» **DATA TO PROCESS**:

+--

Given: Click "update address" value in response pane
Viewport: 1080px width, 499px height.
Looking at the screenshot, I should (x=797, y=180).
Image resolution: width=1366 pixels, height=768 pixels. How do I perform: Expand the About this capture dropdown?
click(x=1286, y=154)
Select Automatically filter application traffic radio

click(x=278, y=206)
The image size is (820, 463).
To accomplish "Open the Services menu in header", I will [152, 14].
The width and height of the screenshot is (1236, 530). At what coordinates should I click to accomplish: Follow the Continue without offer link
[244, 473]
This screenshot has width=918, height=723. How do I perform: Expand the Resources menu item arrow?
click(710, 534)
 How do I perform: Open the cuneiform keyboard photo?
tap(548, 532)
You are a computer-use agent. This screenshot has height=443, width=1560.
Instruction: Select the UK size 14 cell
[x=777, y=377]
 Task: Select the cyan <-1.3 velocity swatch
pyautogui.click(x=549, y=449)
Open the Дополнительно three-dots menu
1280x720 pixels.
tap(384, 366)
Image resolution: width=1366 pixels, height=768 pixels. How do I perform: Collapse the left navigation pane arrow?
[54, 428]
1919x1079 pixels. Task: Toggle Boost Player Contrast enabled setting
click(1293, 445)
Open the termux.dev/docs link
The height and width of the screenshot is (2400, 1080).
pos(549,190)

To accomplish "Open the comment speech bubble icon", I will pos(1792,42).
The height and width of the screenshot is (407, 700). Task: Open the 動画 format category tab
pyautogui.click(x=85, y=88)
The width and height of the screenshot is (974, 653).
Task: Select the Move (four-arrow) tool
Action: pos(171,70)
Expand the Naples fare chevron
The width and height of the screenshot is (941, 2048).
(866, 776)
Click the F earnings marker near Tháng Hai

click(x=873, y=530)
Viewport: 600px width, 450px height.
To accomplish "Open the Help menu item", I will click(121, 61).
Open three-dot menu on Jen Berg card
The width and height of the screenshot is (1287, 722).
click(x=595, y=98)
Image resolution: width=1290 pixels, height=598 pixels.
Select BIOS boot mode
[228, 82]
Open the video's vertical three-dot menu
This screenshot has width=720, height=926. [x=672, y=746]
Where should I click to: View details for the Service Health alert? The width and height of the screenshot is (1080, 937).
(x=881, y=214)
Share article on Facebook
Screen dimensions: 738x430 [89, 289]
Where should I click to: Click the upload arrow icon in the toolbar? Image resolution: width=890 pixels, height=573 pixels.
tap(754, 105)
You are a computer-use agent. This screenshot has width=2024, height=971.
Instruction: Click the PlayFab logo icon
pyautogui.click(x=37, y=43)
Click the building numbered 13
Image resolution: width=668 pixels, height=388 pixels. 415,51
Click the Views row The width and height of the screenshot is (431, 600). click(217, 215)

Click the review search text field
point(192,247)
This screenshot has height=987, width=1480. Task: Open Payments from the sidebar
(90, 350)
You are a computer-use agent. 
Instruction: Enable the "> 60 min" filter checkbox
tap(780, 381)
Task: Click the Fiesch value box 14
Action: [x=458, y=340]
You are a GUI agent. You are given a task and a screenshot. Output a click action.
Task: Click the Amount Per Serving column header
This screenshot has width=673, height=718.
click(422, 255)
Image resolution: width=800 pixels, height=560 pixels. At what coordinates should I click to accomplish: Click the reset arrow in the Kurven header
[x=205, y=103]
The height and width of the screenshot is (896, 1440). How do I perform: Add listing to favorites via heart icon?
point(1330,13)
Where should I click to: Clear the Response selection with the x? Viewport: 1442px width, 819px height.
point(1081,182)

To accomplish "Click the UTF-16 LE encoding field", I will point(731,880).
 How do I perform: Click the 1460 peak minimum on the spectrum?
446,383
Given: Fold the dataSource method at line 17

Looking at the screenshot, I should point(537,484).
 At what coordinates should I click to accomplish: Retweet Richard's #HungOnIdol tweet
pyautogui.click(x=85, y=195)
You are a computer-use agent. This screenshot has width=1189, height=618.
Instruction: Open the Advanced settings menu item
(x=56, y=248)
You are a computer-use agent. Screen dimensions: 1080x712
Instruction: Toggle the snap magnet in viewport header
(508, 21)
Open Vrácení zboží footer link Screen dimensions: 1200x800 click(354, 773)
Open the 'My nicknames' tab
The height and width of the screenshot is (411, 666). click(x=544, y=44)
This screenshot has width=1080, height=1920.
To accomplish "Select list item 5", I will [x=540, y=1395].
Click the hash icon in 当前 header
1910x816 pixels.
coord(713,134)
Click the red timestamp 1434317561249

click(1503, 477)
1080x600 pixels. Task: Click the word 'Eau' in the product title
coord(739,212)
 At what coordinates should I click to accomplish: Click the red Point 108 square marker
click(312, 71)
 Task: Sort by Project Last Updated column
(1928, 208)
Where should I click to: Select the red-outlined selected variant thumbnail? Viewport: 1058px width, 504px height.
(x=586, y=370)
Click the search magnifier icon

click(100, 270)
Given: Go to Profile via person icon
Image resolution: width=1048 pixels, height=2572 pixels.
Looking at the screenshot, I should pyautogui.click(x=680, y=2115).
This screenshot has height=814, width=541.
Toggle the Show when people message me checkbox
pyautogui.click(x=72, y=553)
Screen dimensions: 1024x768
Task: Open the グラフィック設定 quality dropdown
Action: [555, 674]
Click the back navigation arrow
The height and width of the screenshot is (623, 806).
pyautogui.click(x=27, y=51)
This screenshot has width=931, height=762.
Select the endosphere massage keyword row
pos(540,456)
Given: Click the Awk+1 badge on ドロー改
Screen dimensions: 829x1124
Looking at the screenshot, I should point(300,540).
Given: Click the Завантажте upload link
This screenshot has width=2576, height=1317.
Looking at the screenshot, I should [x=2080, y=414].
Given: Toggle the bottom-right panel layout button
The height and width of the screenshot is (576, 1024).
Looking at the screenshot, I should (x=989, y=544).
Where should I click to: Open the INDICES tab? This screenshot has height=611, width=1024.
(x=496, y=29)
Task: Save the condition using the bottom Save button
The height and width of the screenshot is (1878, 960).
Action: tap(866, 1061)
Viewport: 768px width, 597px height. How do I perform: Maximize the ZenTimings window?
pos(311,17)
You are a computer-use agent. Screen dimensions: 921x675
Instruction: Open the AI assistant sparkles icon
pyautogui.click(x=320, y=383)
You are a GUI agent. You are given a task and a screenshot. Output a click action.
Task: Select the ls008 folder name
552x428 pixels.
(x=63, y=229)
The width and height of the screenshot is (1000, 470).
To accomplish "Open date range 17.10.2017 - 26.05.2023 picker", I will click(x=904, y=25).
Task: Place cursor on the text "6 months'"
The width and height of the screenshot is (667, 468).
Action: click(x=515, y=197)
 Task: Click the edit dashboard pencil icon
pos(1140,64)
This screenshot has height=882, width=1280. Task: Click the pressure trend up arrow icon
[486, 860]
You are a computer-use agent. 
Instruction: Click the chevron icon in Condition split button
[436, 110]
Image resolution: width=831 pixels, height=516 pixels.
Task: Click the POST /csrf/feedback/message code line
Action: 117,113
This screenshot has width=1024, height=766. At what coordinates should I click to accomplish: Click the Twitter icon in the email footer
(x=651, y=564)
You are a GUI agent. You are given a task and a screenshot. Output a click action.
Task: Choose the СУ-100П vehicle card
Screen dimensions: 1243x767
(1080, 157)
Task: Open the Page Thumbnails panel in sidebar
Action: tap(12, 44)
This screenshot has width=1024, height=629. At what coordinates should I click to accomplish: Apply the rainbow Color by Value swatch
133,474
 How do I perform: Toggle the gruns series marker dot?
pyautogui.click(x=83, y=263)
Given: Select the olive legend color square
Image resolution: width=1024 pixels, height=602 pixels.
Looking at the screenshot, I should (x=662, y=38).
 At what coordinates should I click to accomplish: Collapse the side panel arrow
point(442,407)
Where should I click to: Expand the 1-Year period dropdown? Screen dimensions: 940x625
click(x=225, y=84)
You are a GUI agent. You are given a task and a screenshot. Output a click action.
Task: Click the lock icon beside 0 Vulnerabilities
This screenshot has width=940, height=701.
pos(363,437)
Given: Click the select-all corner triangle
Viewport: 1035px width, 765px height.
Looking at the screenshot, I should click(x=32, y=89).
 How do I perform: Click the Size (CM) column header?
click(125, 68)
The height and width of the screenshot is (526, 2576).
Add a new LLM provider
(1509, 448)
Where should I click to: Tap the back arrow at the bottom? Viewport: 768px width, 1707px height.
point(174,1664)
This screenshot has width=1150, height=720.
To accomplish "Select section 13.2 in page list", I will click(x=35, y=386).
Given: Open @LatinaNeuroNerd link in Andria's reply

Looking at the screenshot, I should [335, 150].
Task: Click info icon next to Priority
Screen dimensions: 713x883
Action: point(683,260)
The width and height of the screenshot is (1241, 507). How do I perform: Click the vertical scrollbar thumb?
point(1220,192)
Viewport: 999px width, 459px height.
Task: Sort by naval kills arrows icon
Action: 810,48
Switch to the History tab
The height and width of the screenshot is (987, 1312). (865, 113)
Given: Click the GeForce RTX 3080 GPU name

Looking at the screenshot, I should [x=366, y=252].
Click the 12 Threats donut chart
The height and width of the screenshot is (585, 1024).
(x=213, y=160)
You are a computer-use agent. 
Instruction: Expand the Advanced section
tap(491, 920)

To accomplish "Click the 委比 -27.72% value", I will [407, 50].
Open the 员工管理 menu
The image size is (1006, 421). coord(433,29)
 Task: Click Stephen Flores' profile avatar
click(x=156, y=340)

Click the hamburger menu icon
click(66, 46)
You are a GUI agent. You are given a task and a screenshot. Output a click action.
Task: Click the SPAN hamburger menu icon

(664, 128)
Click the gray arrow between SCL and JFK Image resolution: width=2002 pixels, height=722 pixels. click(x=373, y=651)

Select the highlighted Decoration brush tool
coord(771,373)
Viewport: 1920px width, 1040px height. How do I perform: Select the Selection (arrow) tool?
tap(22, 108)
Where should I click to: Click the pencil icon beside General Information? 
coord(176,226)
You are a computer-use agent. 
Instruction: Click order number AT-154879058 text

+--

» **PROBLEM TO WORK ON**: Find where the line with "This screenshot has width=1024, height=766." sits in the material above, then copy exactly from it through the line with "Task: Choose the СУ-100П vehicle card". Add no other line.

» **SOLUTION TO THE EXERCISE**:
This screenshot has width=1024, height=766. At what coordinates should I click to accomplish: Click the Twitter icon in the email footer
(x=651, y=564)
You are a GUI agent. You are given a task and a screenshot. Output a click action.
Task: Choose the СУ-100П vehicle card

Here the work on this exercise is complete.